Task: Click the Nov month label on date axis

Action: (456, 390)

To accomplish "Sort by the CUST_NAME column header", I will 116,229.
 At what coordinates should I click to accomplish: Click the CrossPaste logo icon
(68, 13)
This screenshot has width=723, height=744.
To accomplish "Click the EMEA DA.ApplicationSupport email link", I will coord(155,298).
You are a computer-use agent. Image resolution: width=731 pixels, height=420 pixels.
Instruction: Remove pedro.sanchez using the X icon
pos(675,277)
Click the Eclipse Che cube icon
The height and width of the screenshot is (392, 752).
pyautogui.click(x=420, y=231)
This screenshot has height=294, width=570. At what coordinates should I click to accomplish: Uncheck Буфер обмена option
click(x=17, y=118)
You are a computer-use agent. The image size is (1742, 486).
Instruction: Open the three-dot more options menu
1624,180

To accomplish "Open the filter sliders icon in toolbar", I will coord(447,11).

####################

▸ **Written task**
Copy every line of the records above word for word, keeping the original order.

▸ **Answer to the problem**
Task: Click the Nov month label on date axis

Action: (456, 390)

To accomplish "Sort by the CUST_NAME column header", I will 116,229.
 At what coordinates should I click to accomplish: Click the CrossPaste logo icon
(68, 13)
This screenshot has width=723, height=744.
To accomplish "Click the EMEA DA.ApplicationSupport email link", I will coord(155,298).
You are a computer-use agent. Image resolution: width=731 pixels, height=420 pixels.
Instruction: Remove pedro.sanchez using the X icon
pos(675,277)
Click the Eclipse Che cube icon
The height and width of the screenshot is (392, 752).
pyautogui.click(x=420, y=231)
This screenshot has height=294, width=570. At what coordinates should I click to accomplish: Uncheck Буфер обмена option
click(x=17, y=118)
You are a computer-use agent. The image size is (1742, 486).
Instruction: Open the three-dot more options menu
1624,180

To accomplish "Open the filter sliders icon in toolbar", I will coord(447,11).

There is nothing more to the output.